• _Texto apresentado_:
-------

Um cenário digno de romance de espionagem, que alimenta os boatos e evoca as lembranças dos complôs mais extravagantes da Guerra Fria.

Os fatos


Os primeiros fatos suspeitos foram reportados no fim de 2016, mas o governo americano esperou até agosto deste ano para falar dos misteriosos "sintomas físicos" observados em vários funcionários de sua embaixada.

Alguns sofreram "enxaquecas, náuseas", mas também "leves lesões cerebrais de origem traumática e perda definitiva de audição", revelou depois a diplomacia americana.

Até 14 de setembro eram 21 os afetados, com um último "incidente" registrado em agosto, segundo Washington.

Do lado do Canadá, uma fonte próxima à embaixada informou, sob a condição de ter sua identidade preservada, que mais de cinco famílias foram afetadas, inclusive crianças, mas "nenhum caso grave" foi reportado até o momento.

Funcionários americanos disseram a jornalistas suspeitar do uso de dispositivos acústicos de origem desconhecida, com o objetivo de socavar a "integridade física" dos diplomatas. Havana negou formalmente qualquer implicação e lançou uma investigação.

Em 23 de maio, sem esperar seu desenvolvimento, os Estados Unidos tomaram a primeira represália ao expulsar discretamente dois diplomatas cubanos. Washington não considera Cuba culpada, mas a julga responsável como país anfitrião.

O secretário de Estado, Rex Tillerson, falou de um possível fechamento da embaixada em Cuba. Em resposta, Havana preveniu contra qualquer "politização" do caso.

Tillerson teve na terça-feira uma discussão "firme e franca" sobre o tema com seu contraparte cubano, Bruno Rodríguez, informou o Departamento de Estado, sem dar detalhes.

Ondas nefastas?


A investigação ainda não teve resultados, mas "tantas famílias afetadas ao mesmo tempo não é banal. Não pode ser acaso", diz uma fonte próxima à embaixada canadense.

-------

• _Trechos dos dados_:
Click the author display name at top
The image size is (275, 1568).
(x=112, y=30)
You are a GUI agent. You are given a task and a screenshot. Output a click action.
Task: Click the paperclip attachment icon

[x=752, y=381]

-------

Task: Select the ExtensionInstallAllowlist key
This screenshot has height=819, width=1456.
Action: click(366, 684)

-------

• _Ordem de trabalho 1_:
Liste todos os sintomas relatados nos funcionários da embaixada americana, conforme o texto sobre os diplomatas afetados em Cuba.
• _Ordem de trabalho 2_:
Escreva a continuação do texto sobre os diplomatas afetados em Cuba, começando logo após a última frase.

• _Resposta do exercício 1_:
- Enxaquecas
- Náuseas
- Leves lesões cerebrais de origem traumática
- Perda definitiva de audição

• _Resposta do exercício 2_:
Evocada em Washington, a emissão dirigida de ondas nocivas a partir de um dispositivo não detectável é "totalmente possível de um ponto de vista técnico", assegurou à AFP Denis Bedat, especialista em bio-eletromagnetismo.

"As ondas ultrassônicas, que se situam além da capacidade acústica do ser humano, podem ser difundidas com um amplificador. O dispositivo não tem que ser de grande tamanho e pode ser ativado dentro ou fora de uma casa", explica o especialista francês.

Bedat deu como exemplo o Active Denial System (ADS), um canhão anti-distúrbios criado nos Estados Unidos, que permite dirigir ondas eletromagnéticas para as pessoas escolhidas, causando-lhes uma sensação insuportável de calor.

Pesquisas e boatos


Segundo fontes americanas citadas por veículos locais, o presidente Raúl Castro informou ao chefe da missão de Washington sobre sua perplexidade ante este assunto e, em um fato incomum, autorizou o FBI e a Polícia canadense a realizar investigações em Havana.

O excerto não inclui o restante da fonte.